The Race to Pass Suffrage Before the 1920 Election

The year 1917 was very important for the suffrage movement. Having lost the chance to defeat the reelection of President Woodrow Wilson, who had initially been lukewarm towards suffrage, campaigners set out to guarantee women’s suffrage in the 1920 presidential election.

A wing of activists began a daily picket of the White House, the first in American history. Another organized a lobbying campaign to win congressional votes. Then, in April of the same year, the United States entered the First World War, and whatever political will had been built for the emancipation of women, it evaporated.
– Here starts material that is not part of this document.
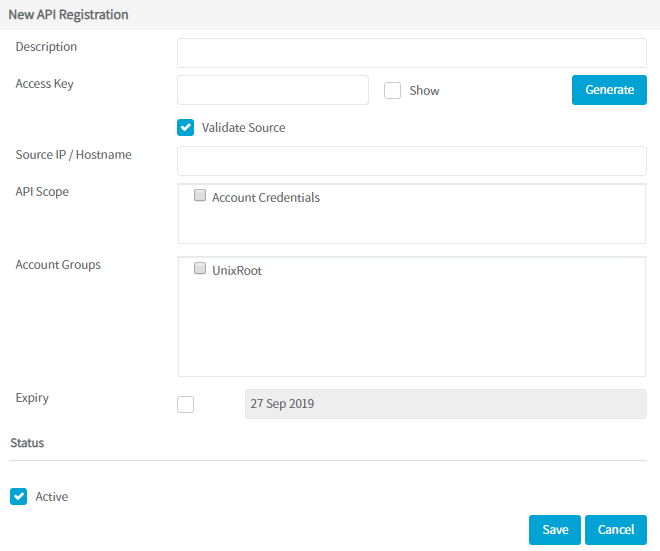The height and width of the screenshot is (551, 660).
Task: Select the UnixRoot account group checkbox
Action: click(200, 270)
Again, the suffragettes have not been deterred. One of the most powerful weapons they had was the four million women already authorized to vote by the constitution of their state. These women were able to vote in all elections, up to the federal level, including for Congress representatives and the President. All of these “suffrage states” were still west of the Mississippi, but in November the suffragettes won the richest state suffrage award, New York.
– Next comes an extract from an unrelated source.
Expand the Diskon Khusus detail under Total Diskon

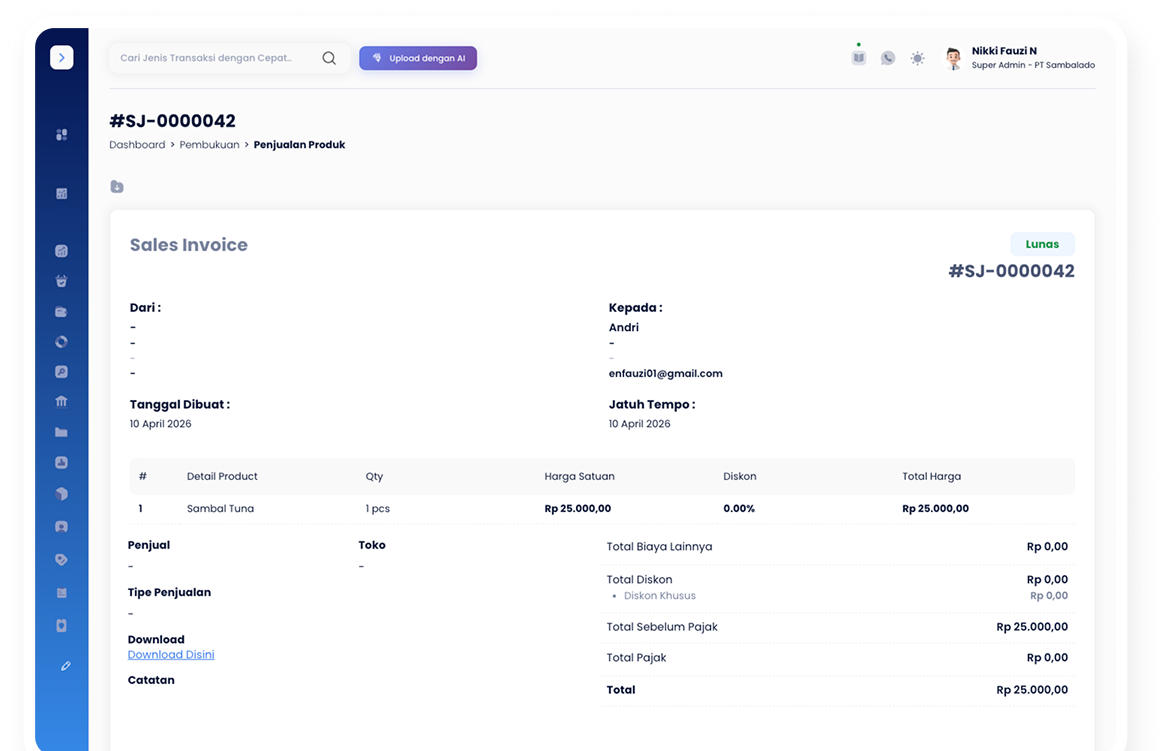click(659, 595)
READ MORE: The Night of Terror: When the Suffragists were Imprisoned and Tortured in 1917

New York was the richest and most politically powerful state in the union. Henceforth, its delegation of 46 people, the largest in Congress, was responsible to voters, men and women. Barely two months later, the only member of Congress, Jeannette Rankin of Montana (a state where women could vote) introduced the bill authorizing a constitutional amendment in the House of Representatives. The legislative change requires the support of two-thirds of each chamber, and the bill was passed without an alternative vote.